It’s not a phrase you hear much about yet, but “attitudinal data framing” increasingly will be a strategy that direct marketers discover, and a few years down the road, possibly even rely on. I had the pleasure of hearing a joint presentation on the subject at the recent Direct Marketing Association’s (DMA) 2007 DM Days New York Conference & Expo. The topic was explored by Dave Griffith, director of consumer analytics at Madison, Wis.–based CUNA Mutual Group, a leading provider of financial services to credit unions and their members worldwide, and Mark Graham, senior vice president at Chapel Hill, N.C.–based marketing research firm and consultancy Yankelovich Inc. After the talk, I caught up with Griffith to find out more about attitudinal data framing and how he is using it to increase his company’s prospect knowledge.

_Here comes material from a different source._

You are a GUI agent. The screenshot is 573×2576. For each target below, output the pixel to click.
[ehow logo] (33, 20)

We’ve heard the expression, “It’s not what you know, but who you know.” “Attitudinal data framing is a twist on that. Today in marketing, it’s about what you know about who you know,” states Graham. Fifteen years ago, he says, all marketers talked about was age, income and gender—but these days, the industry must consider prospects as pure consumers and how they make purchasing decisions in such a limited time.

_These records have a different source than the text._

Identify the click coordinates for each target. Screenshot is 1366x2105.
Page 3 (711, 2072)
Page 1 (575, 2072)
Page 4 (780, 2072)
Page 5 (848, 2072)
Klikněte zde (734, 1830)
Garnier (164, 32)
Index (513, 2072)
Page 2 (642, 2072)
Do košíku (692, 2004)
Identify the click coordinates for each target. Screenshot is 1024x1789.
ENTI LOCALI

EB: How does attitudinal data framing affect your insurance marketing?
DG: Today, like all good direct marketers, we spend a lot of time mining our data and identifying the characteristics that differentiate buyers from nonbuyers. This would include demographics, lifestyle data, event data, etc. We can continue to find better ways to target more effectively, but this approach has limitations. What we need to understand are the motivations that triggered that purchase. In other words, moving from just knowing who the buyers are to knowing about why and how they are buying. This knowledge will enable us to develop more relevant communications and products and create further differentiation for our program.